### Description of the task:
Transcribe the records word for word, leaving nothing out.

### Data for this exercise:

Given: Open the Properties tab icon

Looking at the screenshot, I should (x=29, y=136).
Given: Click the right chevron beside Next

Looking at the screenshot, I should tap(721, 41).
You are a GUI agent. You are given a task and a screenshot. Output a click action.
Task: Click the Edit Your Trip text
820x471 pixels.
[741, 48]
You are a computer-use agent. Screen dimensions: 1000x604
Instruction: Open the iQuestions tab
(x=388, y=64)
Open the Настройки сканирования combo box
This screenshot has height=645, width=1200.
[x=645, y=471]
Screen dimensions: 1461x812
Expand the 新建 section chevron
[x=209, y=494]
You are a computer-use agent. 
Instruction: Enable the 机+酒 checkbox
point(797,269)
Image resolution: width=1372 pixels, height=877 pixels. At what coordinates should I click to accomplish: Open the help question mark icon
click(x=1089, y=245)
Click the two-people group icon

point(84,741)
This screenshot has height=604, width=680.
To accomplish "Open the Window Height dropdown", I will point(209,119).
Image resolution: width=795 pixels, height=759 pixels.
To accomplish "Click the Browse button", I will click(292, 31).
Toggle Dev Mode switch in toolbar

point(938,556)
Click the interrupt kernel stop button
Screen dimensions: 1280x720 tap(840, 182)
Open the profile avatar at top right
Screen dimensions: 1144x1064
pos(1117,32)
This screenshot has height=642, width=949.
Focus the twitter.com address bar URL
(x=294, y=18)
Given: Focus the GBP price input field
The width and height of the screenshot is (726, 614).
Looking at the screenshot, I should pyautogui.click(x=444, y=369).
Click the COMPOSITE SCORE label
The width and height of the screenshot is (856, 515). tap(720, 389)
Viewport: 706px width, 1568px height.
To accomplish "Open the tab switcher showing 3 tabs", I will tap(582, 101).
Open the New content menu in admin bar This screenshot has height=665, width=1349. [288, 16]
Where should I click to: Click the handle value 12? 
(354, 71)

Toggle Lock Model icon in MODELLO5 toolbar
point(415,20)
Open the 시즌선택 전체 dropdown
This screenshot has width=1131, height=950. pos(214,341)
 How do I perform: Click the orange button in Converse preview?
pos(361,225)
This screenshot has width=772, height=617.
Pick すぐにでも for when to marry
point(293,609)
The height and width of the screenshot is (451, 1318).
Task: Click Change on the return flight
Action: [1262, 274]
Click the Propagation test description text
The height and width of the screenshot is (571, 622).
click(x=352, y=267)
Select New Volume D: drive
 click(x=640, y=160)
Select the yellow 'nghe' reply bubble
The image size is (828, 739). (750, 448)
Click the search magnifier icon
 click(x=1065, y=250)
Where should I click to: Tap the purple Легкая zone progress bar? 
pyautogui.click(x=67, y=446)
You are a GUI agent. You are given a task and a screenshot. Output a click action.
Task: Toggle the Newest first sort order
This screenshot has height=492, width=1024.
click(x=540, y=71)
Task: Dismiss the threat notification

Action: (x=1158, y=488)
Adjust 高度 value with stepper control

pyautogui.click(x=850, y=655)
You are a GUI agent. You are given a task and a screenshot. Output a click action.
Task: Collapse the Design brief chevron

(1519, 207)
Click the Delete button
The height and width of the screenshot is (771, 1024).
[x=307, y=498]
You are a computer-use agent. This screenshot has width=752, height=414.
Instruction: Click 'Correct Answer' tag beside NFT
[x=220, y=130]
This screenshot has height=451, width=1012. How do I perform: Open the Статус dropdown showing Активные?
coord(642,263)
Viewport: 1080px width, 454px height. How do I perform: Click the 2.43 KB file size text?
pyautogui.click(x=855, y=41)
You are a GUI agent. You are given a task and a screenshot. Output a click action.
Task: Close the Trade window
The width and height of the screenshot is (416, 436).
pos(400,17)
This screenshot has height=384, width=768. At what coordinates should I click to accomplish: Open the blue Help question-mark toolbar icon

### Expected output:
Given: Open the Properties tab icon

Looking at the screenshot, I should (x=29, y=136).
Given: Click the right chevron beside Next

Looking at the screenshot, I should tap(721, 41).
You are a GUI agent. You are given a task and a screenshot. Output a click action.
Task: Click the Edit Your Trip text
820x471 pixels.
[741, 48]
You are a computer-use agent. Screen dimensions: 1000x604
Instruction: Open the iQuestions tab
(x=388, y=64)
Open the Настройки сканирования combo box
This screenshot has height=645, width=1200.
[x=645, y=471]
Screen dimensions: 1461x812
Expand the 新建 section chevron
[x=209, y=494]
You are a computer-use agent. 
Instruction: Enable the 机+酒 checkbox
point(797,269)
Image resolution: width=1372 pixels, height=877 pixels. At what coordinates should I click to accomplish: Open the help question mark icon
click(x=1089, y=245)
Click the two-people group icon

point(84,741)
This screenshot has height=604, width=680.
To accomplish "Open the Window Height dropdown", I will point(209,119).
Image resolution: width=795 pixels, height=759 pixels.
To accomplish "Click the Browse button", I will click(292, 31).
Toggle Dev Mode switch in toolbar

point(938,556)
Click the interrupt kernel stop button
Screen dimensions: 1280x720 tap(840, 182)
Open the profile avatar at top right
Screen dimensions: 1144x1064
pos(1117,32)
This screenshot has height=642, width=949.
Focus the twitter.com address bar URL
(x=294, y=18)
Given: Focus the GBP price input field
The width and height of the screenshot is (726, 614).
Looking at the screenshot, I should pyautogui.click(x=444, y=369).
Click the COMPOSITE SCORE label
The width and height of the screenshot is (856, 515). tap(720, 389)
Viewport: 706px width, 1568px height.
To accomplish "Open the tab switcher showing 3 tabs", I will tap(582, 101).
Open the New content menu in admin bar This screenshot has height=665, width=1349. [288, 16]
Where should I click to: Click the handle value 12? 
(354, 71)

Toggle Lock Model icon in MODELLO5 toolbar
point(415,20)
Open the 시즌선택 전체 dropdown
This screenshot has width=1131, height=950. pos(214,341)
 How do I perform: Click the orange button in Converse preview?
pos(361,225)
This screenshot has width=772, height=617.
Pick すぐにでも for when to marry
point(293,609)
The height and width of the screenshot is (451, 1318).
Task: Click Change on the return flight
Action: [1262, 274]
Click the Propagation test description text
The height and width of the screenshot is (571, 622).
click(x=352, y=267)
Select New Volume D: drive
 click(x=640, y=160)
Select the yellow 'nghe' reply bubble
The image size is (828, 739). (750, 448)
Click the search magnifier icon
 click(x=1065, y=250)
Where should I click to: Tap the purple Легкая zone progress bar? 
pyautogui.click(x=67, y=446)
You are a GUI agent. You are given a task and a screenshot. Output a click action.
Task: Toggle the Newest first sort order
This screenshot has height=492, width=1024.
click(x=540, y=71)
Task: Dismiss the threat notification

Action: (x=1158, y=488)
Adjust 高度 value with stepper control

pyautogui.click(x=850, y=655)
You are a GUI agent. You are given a task and a screenshot. Output a click action.
Task: Collapse the Design brief chevron

(1519, 207)
Click the Delete button
The height and width of the screenshot is (771, 1024).
[x=307, y=498]
You are a computer-use agent. This screenshot has width=752, height=414.
Instruction: Click 'Correct Answer' tag beside NFT
[x=220, y=130]
This screenshot has height=451, width=1012. How do I perform: Open the Статус dropdown showing Активные?
coord(642,263)
Viewport: 1080px width, 454px height. How do I perform: Click the 2.43 KB file size text?
pyautogui.click(x=855, y=41)
You are a GUI agent. You are given a task and a screenshot. Output a click action.
Task: Close the Trade window
The width and height of the screenshot is (416, 436).
pos(400,17)
This screenshot has height=384, width=768. At what coordinates should I click to accomplish: Open the blue Help question-mark toolbar icon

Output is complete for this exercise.